Before the Industrial Revolution, fitness was defined as the capacity to carry out the day’s activities without undue fatigue or lethargy. However, with automation and changes in lifestyles, physical fitness is now considered a measure of the body’s ability to function efficiently and effectively in work and leisure activities, to be healthy, to resist hypokinetic diseases, and to meet emergency situations. Fitness is defined as the quality or state of being fit and healthy. Around 1950, perhaps consistent with the Industrial Revolution and the treatise of World War II, the term “fitness” increased in western vernacular by a factor of ten.
The modern definition of fitness describes either a person or machine’s ability to perform a specific function or a holistic definition of human adaptability to cope with various situations. This has led to an interrelation of human fitness and Physical attractiveness that has mobilized global fitness and fitness equipment industries.
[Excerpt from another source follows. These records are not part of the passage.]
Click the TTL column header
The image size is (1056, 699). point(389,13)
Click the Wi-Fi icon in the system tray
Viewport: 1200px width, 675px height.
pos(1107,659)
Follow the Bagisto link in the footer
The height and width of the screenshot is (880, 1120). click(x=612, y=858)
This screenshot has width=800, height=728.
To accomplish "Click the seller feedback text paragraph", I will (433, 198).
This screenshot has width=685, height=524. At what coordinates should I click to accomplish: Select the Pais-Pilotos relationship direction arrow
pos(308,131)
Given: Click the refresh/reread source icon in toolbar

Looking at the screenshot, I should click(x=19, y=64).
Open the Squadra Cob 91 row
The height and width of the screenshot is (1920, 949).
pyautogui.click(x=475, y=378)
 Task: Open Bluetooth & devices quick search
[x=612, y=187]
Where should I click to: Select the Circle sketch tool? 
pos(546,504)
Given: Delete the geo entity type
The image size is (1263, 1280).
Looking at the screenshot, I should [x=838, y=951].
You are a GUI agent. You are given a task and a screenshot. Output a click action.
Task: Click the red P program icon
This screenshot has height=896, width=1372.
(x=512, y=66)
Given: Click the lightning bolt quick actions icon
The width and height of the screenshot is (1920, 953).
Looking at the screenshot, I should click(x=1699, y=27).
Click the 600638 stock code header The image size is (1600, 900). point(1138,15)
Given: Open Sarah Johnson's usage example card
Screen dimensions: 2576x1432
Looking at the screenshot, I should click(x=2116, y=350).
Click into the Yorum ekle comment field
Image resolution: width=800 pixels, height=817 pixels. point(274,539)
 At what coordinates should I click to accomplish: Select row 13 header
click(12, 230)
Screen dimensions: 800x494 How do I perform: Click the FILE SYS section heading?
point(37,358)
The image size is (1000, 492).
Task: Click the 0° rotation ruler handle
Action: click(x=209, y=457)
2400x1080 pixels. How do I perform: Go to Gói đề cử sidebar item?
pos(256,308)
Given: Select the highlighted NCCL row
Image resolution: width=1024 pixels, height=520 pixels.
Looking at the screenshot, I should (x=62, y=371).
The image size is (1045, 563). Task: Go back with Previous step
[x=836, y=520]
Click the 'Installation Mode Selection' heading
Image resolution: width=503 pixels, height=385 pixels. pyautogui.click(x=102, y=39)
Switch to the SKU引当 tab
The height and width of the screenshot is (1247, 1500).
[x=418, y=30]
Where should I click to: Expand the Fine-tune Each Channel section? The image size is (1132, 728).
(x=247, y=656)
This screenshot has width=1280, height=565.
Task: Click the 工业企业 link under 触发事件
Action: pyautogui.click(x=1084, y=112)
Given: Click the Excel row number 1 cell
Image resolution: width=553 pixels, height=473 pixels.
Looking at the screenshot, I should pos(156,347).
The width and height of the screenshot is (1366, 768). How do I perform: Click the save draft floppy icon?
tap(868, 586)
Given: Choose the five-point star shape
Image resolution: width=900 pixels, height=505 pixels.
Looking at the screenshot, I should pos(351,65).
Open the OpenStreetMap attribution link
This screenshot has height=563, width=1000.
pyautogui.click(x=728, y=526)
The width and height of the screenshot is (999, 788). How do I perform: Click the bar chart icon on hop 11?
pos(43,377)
Regarding specific function, fitness is attributed to persons who possess significant aerobic or anaerobic ability (i.e., endurance or strength). A well-rounded fitness program improves a person in all aspects of fitness.
High-intensity interval training (HIIT) consists of repeated, short bursts of exercise, completed at a high level of intensity.
Developing research has demonstrated that many of the benefits of exercise are mediated through the role of skeletal muscle as an endocrine organ. That is, contracting muscles release multiple substances known as myokines, which promote the growth of new tissue, tissue repair, and various anti-inflammatory functions, which in turn reduce the risk of developing various inflammatory diseases.